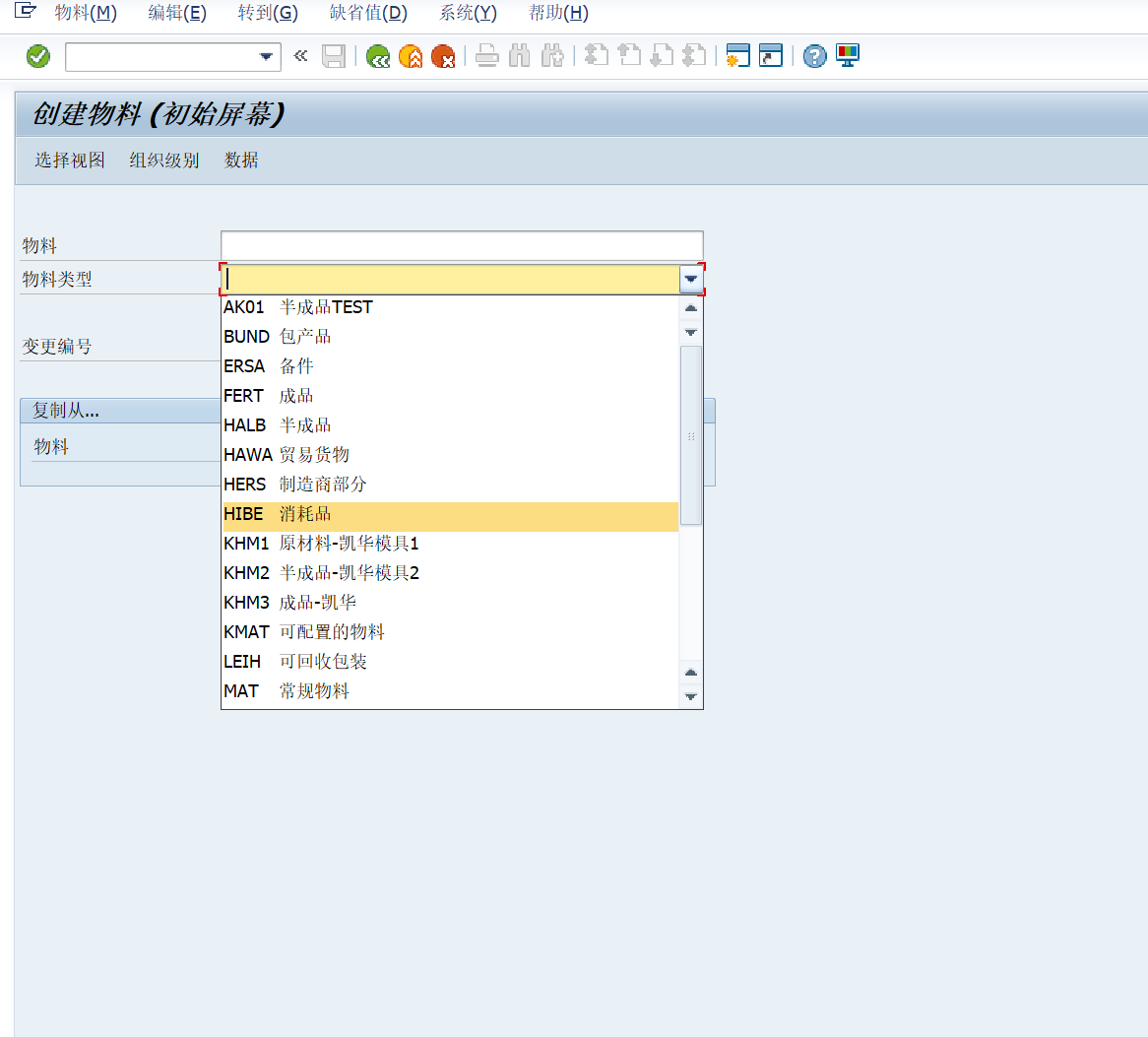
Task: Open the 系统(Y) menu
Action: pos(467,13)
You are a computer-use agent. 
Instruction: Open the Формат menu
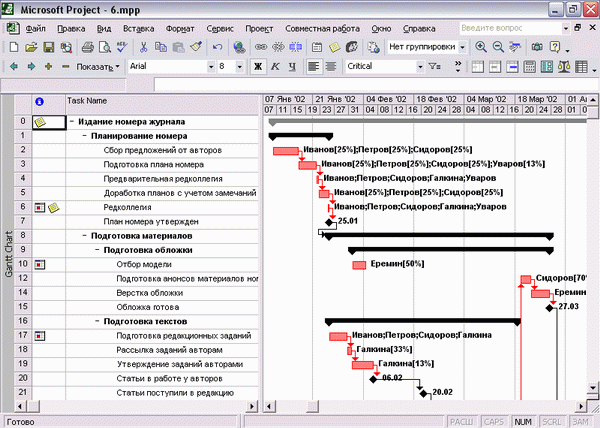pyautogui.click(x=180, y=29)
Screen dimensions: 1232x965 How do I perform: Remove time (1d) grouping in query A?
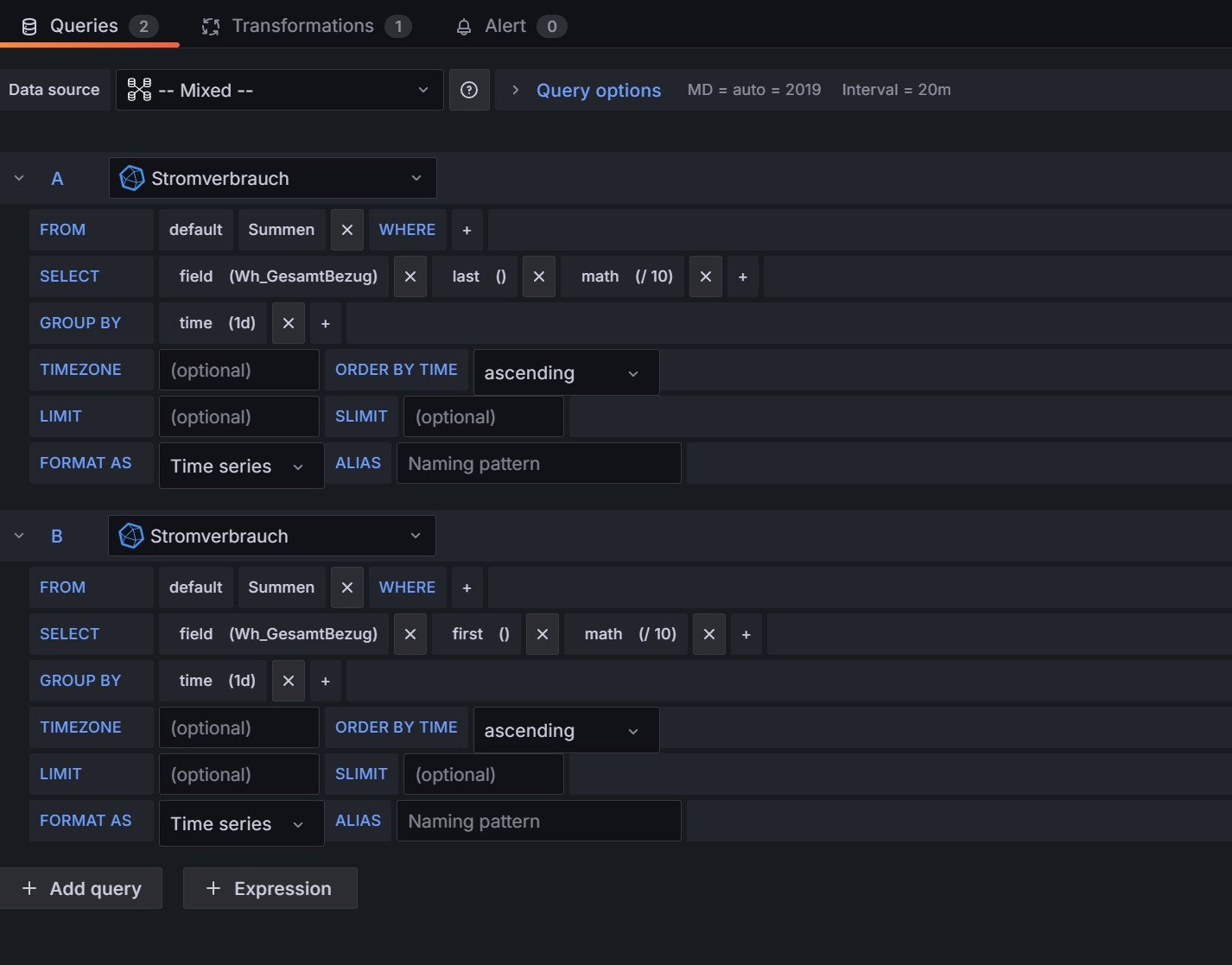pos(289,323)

* Assigned task: Only the lines from the one containing "Screen dimensions: 1232x965" through the last line of the entries above should be copied, exactly as they are and without the pictures.

* Worked solution:
Screen dimensions: 1232x965 How do I perform: Remove time (1d) grouping in query A?
pos(289,323)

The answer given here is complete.